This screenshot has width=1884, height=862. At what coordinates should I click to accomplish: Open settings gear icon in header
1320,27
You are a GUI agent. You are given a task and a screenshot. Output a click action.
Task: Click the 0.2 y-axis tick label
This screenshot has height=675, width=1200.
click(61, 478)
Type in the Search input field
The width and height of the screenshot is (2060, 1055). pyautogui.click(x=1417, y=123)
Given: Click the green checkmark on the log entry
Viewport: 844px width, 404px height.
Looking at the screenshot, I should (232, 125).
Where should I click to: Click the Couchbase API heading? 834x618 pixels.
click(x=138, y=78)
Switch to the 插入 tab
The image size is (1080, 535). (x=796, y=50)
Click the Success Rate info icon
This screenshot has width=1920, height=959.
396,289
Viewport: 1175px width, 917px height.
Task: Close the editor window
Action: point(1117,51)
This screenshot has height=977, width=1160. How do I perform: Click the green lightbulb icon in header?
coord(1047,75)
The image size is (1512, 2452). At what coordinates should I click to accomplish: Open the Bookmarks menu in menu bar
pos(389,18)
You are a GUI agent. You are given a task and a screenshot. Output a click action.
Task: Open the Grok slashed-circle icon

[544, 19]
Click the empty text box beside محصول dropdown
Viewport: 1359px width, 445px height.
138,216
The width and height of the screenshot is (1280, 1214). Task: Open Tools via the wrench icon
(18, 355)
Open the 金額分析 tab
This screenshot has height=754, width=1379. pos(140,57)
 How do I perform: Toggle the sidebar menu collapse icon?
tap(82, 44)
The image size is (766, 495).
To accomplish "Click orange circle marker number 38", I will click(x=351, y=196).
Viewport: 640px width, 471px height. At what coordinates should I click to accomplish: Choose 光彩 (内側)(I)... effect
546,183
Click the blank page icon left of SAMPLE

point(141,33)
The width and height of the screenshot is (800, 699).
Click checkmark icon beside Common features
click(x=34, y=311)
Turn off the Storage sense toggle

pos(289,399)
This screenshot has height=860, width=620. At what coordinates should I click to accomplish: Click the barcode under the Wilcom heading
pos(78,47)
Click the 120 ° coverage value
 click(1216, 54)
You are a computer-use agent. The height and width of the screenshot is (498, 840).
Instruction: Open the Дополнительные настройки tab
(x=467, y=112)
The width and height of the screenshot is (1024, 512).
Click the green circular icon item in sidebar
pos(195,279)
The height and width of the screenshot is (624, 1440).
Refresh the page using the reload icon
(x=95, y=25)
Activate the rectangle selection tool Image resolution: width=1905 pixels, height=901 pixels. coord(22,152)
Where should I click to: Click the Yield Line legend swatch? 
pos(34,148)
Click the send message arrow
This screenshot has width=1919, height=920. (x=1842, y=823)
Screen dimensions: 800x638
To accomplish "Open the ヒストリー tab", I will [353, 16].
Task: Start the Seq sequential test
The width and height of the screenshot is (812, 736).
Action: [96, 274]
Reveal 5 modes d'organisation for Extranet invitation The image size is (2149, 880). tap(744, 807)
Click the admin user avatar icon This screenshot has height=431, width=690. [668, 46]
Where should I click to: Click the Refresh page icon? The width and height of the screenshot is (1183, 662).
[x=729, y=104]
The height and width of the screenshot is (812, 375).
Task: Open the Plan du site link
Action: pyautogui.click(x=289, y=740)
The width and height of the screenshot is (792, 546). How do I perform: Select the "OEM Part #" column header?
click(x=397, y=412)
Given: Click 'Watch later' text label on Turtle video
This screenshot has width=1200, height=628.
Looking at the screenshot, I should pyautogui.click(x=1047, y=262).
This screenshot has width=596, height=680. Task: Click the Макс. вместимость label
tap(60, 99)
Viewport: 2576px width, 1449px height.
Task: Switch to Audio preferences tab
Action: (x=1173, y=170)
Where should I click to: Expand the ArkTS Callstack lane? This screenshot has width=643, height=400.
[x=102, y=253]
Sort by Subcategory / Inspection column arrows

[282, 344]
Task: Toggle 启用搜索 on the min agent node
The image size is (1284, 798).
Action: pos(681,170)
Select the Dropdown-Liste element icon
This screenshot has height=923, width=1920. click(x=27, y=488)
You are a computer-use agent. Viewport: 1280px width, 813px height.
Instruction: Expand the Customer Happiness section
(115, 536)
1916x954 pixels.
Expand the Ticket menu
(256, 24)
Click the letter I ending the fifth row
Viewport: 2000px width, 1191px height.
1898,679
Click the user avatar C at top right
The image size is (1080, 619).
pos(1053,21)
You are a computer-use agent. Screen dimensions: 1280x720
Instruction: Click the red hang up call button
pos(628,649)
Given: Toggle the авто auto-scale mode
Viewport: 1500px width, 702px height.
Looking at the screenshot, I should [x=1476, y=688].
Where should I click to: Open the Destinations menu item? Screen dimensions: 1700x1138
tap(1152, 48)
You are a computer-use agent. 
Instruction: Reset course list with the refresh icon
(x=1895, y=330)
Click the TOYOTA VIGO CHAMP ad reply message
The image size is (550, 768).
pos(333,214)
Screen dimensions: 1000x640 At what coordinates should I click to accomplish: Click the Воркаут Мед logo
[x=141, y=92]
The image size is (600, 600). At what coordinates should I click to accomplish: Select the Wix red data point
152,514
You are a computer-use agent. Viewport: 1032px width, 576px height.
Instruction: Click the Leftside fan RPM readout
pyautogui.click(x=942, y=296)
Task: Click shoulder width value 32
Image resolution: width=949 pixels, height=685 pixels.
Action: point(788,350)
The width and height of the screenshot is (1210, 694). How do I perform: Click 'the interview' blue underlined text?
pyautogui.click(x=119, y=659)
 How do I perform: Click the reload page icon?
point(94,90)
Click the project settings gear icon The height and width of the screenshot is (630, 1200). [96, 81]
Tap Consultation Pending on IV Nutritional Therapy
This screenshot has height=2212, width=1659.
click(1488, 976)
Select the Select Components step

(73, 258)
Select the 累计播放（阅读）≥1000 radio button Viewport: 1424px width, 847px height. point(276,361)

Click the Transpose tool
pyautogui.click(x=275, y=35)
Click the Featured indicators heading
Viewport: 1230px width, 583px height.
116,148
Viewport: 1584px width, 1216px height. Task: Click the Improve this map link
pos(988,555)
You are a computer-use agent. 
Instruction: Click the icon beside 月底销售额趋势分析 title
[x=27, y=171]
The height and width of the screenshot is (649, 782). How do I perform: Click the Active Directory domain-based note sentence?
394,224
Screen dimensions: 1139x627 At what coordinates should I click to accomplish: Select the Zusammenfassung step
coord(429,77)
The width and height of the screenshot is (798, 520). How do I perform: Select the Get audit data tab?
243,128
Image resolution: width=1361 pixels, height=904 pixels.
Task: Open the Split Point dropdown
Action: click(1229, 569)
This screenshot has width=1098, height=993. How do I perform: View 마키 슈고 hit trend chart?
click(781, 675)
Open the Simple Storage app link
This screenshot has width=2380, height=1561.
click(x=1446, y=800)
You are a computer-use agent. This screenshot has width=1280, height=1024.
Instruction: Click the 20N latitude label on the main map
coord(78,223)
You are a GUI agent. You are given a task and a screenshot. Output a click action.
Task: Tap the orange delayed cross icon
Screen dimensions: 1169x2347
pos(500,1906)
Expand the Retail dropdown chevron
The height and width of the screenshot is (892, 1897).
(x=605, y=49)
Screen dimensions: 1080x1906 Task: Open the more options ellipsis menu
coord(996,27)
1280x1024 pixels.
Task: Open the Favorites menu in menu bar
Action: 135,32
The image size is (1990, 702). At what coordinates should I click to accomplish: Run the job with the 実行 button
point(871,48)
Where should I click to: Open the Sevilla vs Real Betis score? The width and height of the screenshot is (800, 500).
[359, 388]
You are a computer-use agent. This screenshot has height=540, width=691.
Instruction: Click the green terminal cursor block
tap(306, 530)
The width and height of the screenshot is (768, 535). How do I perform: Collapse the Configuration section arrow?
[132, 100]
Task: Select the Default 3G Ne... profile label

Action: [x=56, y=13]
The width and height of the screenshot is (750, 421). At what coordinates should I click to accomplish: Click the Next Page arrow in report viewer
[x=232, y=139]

■ ■ ■ ■ ■ ■ ■

Set down only these lines, exactly: the line containing "Open the Simple Storage app link" and each line after it, through the end of the listing.

Open the Simple Storage app link
This screenshot has width=2380, height=1561.
click(x=1446, y=800)
You are a computer-use agent. This screenshot has width=1280, height=1024.
Instruction: Click the 20N latitude label on the main map
coord(78,223)
You are a GUI agent. You are given a task and a screenshot. Output a click action.
Task: Tap the orange delayed cross icon
Screen dimensions: 1169x2347
pos(500,1906)
Expand the Retail dropdown chevron
The height and width of the screenshot is (892, 1897).
(x=605, y=49)
Screen dimensions: 1080x1906 Task: Open the more options ellipsis menu
coord(996,27)
1280x1024 pixels.
Task: Open the Favorites menu in menu bar
Action: 135,32
The image size is (1990, 702). At what coordinates should I click to accomplish: Run the job with the 実行 button
point(871,48)
Where should I click to: Open the Sevilla vs Real Betis score? The width and height of the screenshot is (800, 500).
[359, 388]
You are a computer-use agent. This screenshot has height=540, width=691.
Instruction: Click the green terminal cursor block
tap(306, 530)
The width and height of the screenshot is (768, 535). How do I perform: Collapse the Configuration section arrow?
[132, 100]
Task: Select the Default 3G Ne... profile label

Action: [x=56, y=13]
The width and height of the screenshot is (750, 421). At what coordinates should I click to accomplish: Click the Next Page arrow in report viewer
[x=232, y=139]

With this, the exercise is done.